While we’ve been using AI tools for more than a decade, they began flooding the digital market in 2022. Journalists need guidance on how to incorporate the tools into their workflow effectively and ethically.

University of Illinois-Chicago journalism senior lecturer Mike Reilley founded Journalist’s Toolbox.AI in June 2023 to help journalists navigate those rough waters. The site will be expanding in the coming months to feature more tools, training videos, newsletters, and helpful tips and tricks. Reilley also offers in-person training as well as over Zoom.

Reilley mugshot

As newsrooms and resources shrink, this new site plays an important role in providing journalists, students, professors and people in many professions with reliable resources for reporting, editing, verifying and visualizing information for complex stories. Toolbox content has a Creative Commons license, and educators are encouraged to share Toolbox resources, videos, newsletters, etc. in class and in course materials.

Reilley is the founder of the Journalist’s Toolbox™, which he edited for more than 27 years. The project was defunded by the Society of Professional Journalists in May 2023, so he launched this new site with a focus on the future of journalism, not its past.

Reilley accepts submissions and suggestions for resources. He also shares links and tools on his @journtoolbox and @itsmikereilley Twitter accounts. You also can suggest a section or topic to include in the Toolbox, but you must submit at least 10 links to help get the page started. The Toolbox uses DeadLinkChecker.com to remove or repair broken links each month. But if you see a broken link, please let Reilley know.

Posting policy
The links and tools shared on Journalist’s Toolbox are not endorsements. We may recommend a tool that’s helpful for journalists, but we also share links to content about very sensitive issues. Some of the content may be offensive to some, but are often necessary for journalists to cover a complex story.

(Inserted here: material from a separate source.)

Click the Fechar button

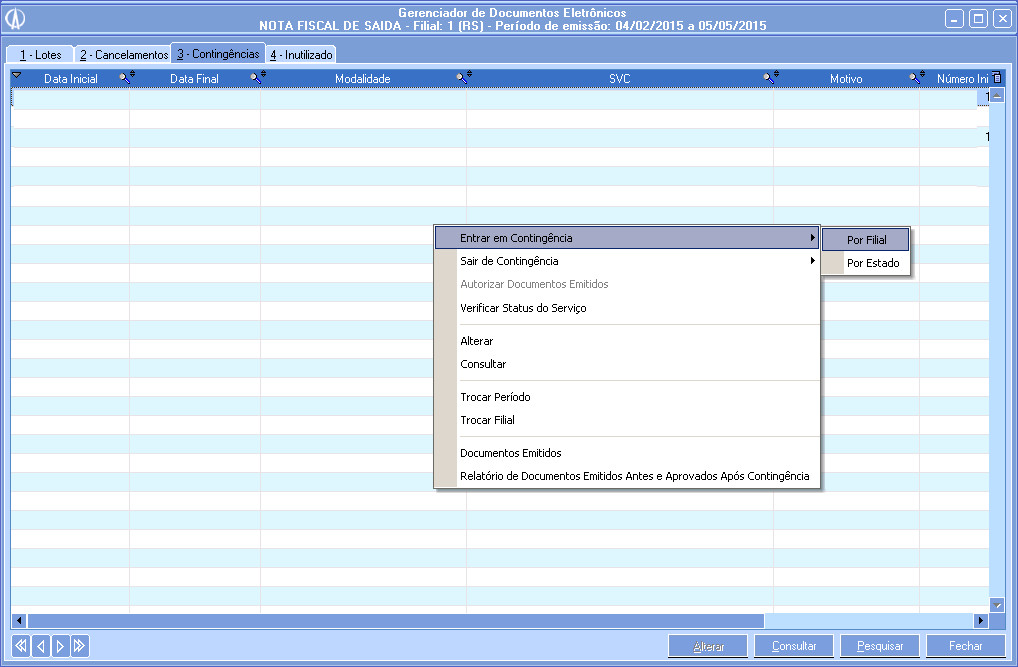(965, 646)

The Toolbox does not accept money or trade for posts, nor does it feature paid ads for tools on the site. Ads do appear on the Toolbox YouTube page and in its twice-monthly newsletter. Reilley retains the right to accept or reject links based solely on their value to journalists.

If an AI tool generates an ethical concern, Reilley will point that out in the description and/or link to information about the issue. Reilley uses many of the tools listed here for professional/personal use or in his classes. He also posts tools recommended by many professional journalists as well as those he vets from a submission form linked from the upper left corner of the site.

Note: Some of the section header images on this site were built using MidJourney and Adobe Firefly AI tools, including the image on this page.